The anthemic No Surface All Feeling rounds things off to a touching close in a shower of red, white and green confetti. At this point, ‘cynicism’ has lost all it’s meaning. “What’s the point in always looking back / when all you see is more and more junk?” Not this time.
Before the band return for the second set, frontman James Dean Bradfield takes to the stage for an acoustic double whammy of Ocean Spray and – in the loudest singalong of the night – Frankie Valli’s Can’t Take My Eyes Off You. Before long, bassist Nicky Wire, after his second costume change of the night, and drummer Sean Moore return to kick off the second half of the night with the evergreen Motorcycle Emptiness.
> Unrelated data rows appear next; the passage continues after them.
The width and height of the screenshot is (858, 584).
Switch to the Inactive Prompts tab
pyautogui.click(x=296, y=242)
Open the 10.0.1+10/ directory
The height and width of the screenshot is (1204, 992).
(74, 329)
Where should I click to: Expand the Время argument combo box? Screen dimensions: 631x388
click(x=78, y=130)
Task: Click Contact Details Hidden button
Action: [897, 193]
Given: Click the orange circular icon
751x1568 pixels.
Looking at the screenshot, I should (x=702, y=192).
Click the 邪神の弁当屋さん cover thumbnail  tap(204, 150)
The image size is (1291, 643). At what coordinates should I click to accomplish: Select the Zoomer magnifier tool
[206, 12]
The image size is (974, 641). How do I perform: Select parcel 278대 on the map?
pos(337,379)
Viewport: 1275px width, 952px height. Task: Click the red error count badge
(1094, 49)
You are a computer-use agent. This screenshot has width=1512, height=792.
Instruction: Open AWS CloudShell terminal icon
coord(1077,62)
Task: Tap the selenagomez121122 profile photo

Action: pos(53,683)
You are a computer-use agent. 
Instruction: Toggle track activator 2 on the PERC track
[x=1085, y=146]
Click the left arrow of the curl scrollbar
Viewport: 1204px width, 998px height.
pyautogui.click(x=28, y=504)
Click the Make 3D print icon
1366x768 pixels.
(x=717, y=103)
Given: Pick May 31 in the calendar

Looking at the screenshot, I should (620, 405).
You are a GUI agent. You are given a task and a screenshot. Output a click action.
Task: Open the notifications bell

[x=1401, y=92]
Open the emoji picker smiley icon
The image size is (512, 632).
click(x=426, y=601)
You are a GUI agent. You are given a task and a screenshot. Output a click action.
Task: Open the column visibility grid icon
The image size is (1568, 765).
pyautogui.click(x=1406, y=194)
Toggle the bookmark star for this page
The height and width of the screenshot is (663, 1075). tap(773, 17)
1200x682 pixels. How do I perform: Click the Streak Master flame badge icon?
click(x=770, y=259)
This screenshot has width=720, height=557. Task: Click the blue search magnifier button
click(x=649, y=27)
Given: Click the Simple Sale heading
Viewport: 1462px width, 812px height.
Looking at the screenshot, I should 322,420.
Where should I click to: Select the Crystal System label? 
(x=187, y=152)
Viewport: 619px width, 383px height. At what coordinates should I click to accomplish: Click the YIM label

So evergreen, in fact, that not even the “fucking Welsh rain”, as Wire puts it, can dampen the euphoria.
Although it’s brimming with hits, the second set comes off as something of a missed opportunity for the Manics to dust off a few more underplayed gems, considering their promise of ‘curious and b-sides’. Sure, we’re treated with the endearingly cheesy C’mon Wales (Together Stronger), their Welsh anthem for Euro 2016, and the underrated Nat West-Barclays-Midlands-Lloyds from Generation Terrorists (1992), which contains possibly the most weirdly anthemic chorus in the history of pop. But surely the comparatively tame likes of You Stole The Sun From My Heart and Your Love Alone Is Not Enough could have been left out – just this once – in favour of a classic EMG-era b-side like Mr Carbohydrate, or a fan favourite like Sleepflower? And come on, where was Motown Junk??
Nitpicking aside, this was a truly glorious gig to honour a truly glorious album, coming to an end with, as you might expect, a fireworks display to the strains of If You Tolerate This Your Children Will Be Next. While the Manics might revel in nostalgia, I think we can let them off just this once. They deserve it.
The 20th anniversary reissue of Everything Must Go is available now.